What This Means for You
If you self-custody Bitcoin in your own private keys on the Bitcoin network, this story is structurally irrelevant to your attack surface. Bitcoin's UTXO model does not expose contract code to AI auditing. There is no smart contract governing your BTC. There is no protocol function for an AI agent to scan. The asset is controlled by the key, and the key is in your custody. No AI exploit agent can drain your Bitcoin by auditing code because there is no code to audit.

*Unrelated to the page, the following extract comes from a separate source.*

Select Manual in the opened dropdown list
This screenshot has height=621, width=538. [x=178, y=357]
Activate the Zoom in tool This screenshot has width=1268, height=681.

The attack vectors that remain (phishing, physical access, seed phrase compromise) are social and physical, not algorithmic.
If you hold DeFi positions, yield-bearing protocol tokens, or assets bridged across chains, Aráoz's warning applies to the specific custodial risk structure you are in. You are counterparty to smart contract code that is publicly auditable by anyone, including adversaries running AI agents at $1.22 per scan. That does not mean your position will be exploited. It means the structural risk is real and growing as the capability curve rises. The April 2026 data is the empirical record: $630 million stolen in 1 month from audited protocols. Self-custody of native BTC is the structural off-ramp from this specific risk class, not because Bitcoin is immune to all attacks, but because it has no smart contract layer for the attack class Aráoz is describing.
What to Watch
Watch whether DeFi protocols adopt continuous AI monitoring at scale following Aráoz's warning. OpenZeppelin's Continuous Security Program is the current commercial answer, but it requires each protocol to subscribe and does not retroactively cover the full deployed contract history. The exploit cost curve is the next thing to track. At a 23% reduction every 2 months, the current $1.22 per scan becomes a sub-$0.50 commodity by end of 2026. DeFi TVL bears watching as AI exploit risk gets priced into capital allocation decisions. The $20 billion TVL decline in 2026 predates today's warning. Whether OpenZeppelin or other security firms follow the warning with proposed architectural standards or protocol-level mitigations remains open. And watch whether AI-powered defense tooling closes the 2x offense-versus-defense gap the current research shows. If the gap widens further, the structural case for keeping real value in self-custodied native BTC rather than in smart contract positions gets harder to argue against.